District heating system in Drammen, Norway

Drammen Fjernvarme District Heating is a district heating system in Drammen, Norway, a regional capital some 65 km west of Oslo.

The heat pump was manufactured by Star Refrigeration in 2011 with three systems giving a combined capacity of 14 MWs to central Drammen providing 85% of hot water needed for the city. The district heating system is owned and operated by Drammen Fjernvarme who have the rights to the concession area given by the Drammen Municipality. This requires all new buildings larger than 1000 m^{2} to be built with a water-based heating system and connected to the district heating system.

The heat pump uses the natural refrigerant ammonia that has a zero global warming potential and is not a greenhouse gas. The heat source is seawater that is taken in around 8 or 9 °C from a depth of 18 m and is cooled by low pressure liquid refrigerant. Using a vapor-compression refrigeration cycle, the system heats district water from 65 °C to 90 °C for use in building heating and hot water systems. The system has an average coefficient of performance (COP) of 3.0 which means 1 unit of electricity is combined with 2 units of heat from the seawater to provide 3 units of heat to the district heating circuit.

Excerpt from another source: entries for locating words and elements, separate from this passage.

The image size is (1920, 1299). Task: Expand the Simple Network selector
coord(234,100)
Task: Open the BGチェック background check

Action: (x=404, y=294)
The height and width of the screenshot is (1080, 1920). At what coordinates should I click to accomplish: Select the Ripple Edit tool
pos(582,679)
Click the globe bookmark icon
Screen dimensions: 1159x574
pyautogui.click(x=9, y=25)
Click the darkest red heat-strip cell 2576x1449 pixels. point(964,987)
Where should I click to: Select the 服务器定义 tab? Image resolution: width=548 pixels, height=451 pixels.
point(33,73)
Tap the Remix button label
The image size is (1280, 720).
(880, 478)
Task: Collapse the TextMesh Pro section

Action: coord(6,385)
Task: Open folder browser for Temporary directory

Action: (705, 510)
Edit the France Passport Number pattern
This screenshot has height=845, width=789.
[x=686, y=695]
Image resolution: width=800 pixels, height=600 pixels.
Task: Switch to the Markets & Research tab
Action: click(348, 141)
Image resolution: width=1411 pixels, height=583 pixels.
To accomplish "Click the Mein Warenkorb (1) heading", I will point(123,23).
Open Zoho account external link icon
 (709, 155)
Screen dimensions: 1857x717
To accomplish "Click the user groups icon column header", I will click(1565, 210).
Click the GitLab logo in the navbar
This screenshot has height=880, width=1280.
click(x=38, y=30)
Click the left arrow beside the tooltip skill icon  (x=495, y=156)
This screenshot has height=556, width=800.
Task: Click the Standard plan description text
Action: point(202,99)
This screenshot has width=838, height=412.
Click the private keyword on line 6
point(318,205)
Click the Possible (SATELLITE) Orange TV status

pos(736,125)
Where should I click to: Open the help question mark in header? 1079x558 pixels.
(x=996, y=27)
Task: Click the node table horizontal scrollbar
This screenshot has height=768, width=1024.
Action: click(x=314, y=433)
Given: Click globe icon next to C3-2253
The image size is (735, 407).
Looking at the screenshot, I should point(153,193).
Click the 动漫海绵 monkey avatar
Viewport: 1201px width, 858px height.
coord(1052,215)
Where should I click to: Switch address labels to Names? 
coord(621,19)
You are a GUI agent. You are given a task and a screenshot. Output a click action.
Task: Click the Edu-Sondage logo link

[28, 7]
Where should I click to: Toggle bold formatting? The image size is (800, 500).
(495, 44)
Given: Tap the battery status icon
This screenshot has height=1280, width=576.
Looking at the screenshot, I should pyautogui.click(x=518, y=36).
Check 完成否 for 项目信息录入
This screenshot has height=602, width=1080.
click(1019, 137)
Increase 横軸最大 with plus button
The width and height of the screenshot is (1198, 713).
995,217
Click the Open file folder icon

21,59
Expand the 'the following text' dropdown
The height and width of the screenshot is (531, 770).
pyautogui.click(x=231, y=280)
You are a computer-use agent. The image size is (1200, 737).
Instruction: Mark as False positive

With the low cost of hydro-based electricity, it is cheaper to run a heat pump than a gas or electric boiler. In addition, the compressor technology used in the Drammen heat pump is the single screw compressor from Vilter (Emerson). Its internal design allows for balanced forces allowing it to perform with a very long bearing life at more than 120,000 hours for normal refrigeration compressors.

The heat is extracted from a local fjord whose water temperature is around 8 °C. The water is heated from recovered energy at a temperature of 120 °C. A city ordinance requires most new buildings to exploit this form of heating.